◆ SOURCE EXCERPT ◆
※
Unidentified attackers have set fire to a children's nursery school in the Mexican city of Ciudad Juarez apparently after its owners refused to pay extortion money. A message was sprayed on the walls of the kindergarten, urging the owners to pay up. Some teachers in the city have been threatened with attacks unless they hand over half their Christmas bonuses.
A high society family feud that's captivated France is apparently over. The row involving France's richest woman, the L'Oreal billionaire Liliane Bettencourt, grew into a political scandal when secret tapes led to allegations that she had made illegal donations to Nicolas Sarkozy's presidential campaign. Sam Wilson reports.
Liliane Bettencourt's daughter feared her mother was gradually handing control of the $20bn family estate to the society photographer Francois-Marie Banier. Among her extravagant gifts to him was an island in the Seychelles. The daughter Francoise took him to court, accusing him of exploiting her elderly mother's mental fragility. Secret tape recordings appeared to reveal tax evasion, political influence and illegal donations to the party of French President Nicolas Sarkozy. The scandal dominated the front pages in France for weeks. But now they say it's over - the photographer has been written out of the will; the court case has been dropped; and mother and daughter say they are united again.
The South African tourism ministry has said people who visited the country for the football World Cup this year spent more than $500m on hotels, food and clothing. The figure is a fraction of the cost of staging the games. South Africa spent at least $4.5bn preparing for the tournament.
※
◆ PARTS OF THE EXERCISE ◆
1) According to the news briefs, why did Francoise take Francois-Marie Banier to court? Answer in one to three sentences.
2) Quote the news briefs word for word, starting at the words "Liliane Bettencourt's daughter" and ending after "are united again.".
The entries that follow are separate from the news briefs.

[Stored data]
※
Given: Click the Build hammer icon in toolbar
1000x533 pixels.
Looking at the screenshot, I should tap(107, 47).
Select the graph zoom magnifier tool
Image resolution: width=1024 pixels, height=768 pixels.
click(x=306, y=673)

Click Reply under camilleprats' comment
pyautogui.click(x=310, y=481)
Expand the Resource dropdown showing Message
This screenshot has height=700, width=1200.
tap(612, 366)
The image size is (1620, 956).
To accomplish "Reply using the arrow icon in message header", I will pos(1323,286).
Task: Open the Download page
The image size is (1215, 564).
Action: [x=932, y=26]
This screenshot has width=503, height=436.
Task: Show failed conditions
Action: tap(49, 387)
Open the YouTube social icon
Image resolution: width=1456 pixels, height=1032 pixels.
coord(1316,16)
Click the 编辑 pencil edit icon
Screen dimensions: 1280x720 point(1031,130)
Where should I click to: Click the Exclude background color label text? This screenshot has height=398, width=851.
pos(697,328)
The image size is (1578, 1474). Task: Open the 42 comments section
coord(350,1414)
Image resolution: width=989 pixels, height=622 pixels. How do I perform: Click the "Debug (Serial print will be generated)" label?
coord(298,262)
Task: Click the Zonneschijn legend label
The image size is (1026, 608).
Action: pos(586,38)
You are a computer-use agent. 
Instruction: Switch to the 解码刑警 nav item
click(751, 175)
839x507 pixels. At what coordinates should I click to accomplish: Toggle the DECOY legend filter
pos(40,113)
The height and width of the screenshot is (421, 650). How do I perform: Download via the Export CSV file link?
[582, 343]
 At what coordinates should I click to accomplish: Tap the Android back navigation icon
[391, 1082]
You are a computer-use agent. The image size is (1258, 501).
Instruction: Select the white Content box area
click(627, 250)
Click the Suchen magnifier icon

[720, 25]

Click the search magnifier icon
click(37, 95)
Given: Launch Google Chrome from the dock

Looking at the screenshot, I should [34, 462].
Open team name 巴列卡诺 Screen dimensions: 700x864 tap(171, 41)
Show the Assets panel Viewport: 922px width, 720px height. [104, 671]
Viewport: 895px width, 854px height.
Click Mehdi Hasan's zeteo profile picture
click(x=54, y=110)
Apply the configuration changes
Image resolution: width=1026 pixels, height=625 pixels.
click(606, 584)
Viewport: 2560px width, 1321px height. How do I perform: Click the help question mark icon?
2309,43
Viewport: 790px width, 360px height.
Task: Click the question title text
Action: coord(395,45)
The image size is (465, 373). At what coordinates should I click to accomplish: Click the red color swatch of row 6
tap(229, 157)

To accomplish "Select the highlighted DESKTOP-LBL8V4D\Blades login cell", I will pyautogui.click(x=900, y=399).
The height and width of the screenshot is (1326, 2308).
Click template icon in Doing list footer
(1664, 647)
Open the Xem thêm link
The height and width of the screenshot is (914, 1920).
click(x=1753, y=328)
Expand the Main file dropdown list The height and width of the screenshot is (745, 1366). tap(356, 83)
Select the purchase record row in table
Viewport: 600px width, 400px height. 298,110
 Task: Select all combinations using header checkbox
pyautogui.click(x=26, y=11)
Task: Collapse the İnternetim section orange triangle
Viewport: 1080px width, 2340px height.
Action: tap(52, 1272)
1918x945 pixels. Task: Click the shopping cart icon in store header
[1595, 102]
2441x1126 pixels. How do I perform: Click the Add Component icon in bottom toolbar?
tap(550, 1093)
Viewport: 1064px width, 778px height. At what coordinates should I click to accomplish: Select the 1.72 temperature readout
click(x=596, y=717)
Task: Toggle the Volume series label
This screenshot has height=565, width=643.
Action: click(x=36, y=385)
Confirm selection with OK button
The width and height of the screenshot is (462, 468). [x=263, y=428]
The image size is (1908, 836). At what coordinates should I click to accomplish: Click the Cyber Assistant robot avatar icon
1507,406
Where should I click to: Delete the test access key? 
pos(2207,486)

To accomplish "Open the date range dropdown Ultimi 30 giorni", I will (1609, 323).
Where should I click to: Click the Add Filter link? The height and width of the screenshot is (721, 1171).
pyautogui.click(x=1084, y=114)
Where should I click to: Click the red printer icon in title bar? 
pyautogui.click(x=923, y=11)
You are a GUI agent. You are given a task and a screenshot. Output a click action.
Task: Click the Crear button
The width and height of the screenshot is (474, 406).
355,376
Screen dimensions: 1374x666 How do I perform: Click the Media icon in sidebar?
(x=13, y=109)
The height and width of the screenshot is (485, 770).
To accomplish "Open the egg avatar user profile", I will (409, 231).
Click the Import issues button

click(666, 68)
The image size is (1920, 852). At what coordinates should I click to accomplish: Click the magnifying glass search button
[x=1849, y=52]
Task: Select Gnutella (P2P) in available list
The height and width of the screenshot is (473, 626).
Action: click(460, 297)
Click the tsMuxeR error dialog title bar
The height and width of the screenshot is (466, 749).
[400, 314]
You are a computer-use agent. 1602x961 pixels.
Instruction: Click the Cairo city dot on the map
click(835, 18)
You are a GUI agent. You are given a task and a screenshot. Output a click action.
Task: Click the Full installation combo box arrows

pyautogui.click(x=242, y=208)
※
◆ COMPLETED EXERCISE ◆
1) She feared her mother was gradually handing control of the $20bn family estate to him. She accused him of exploiting her elderly mother's mental fragility.

2)
Liliane Bettencourt's daughter feared her mother was gradually handing control of the $20bn family estate to the society photographer Francois-Marie Banier. Among her extravagant gifts to him was an island in the Seychelles. The daughter Francoise took him to court, accusing him of exploiting her elderly mother's mental fragility. Secret tape recordings appeared to reveal tax evasion, political influence and illegal donations to the party of French President Nicolas Sarkozy. The scandal dominated the front pages in France for weeks. But now they say it's over - the photographer has been written out of the will; the court case has been dropped; and mother and daughter say they are united again.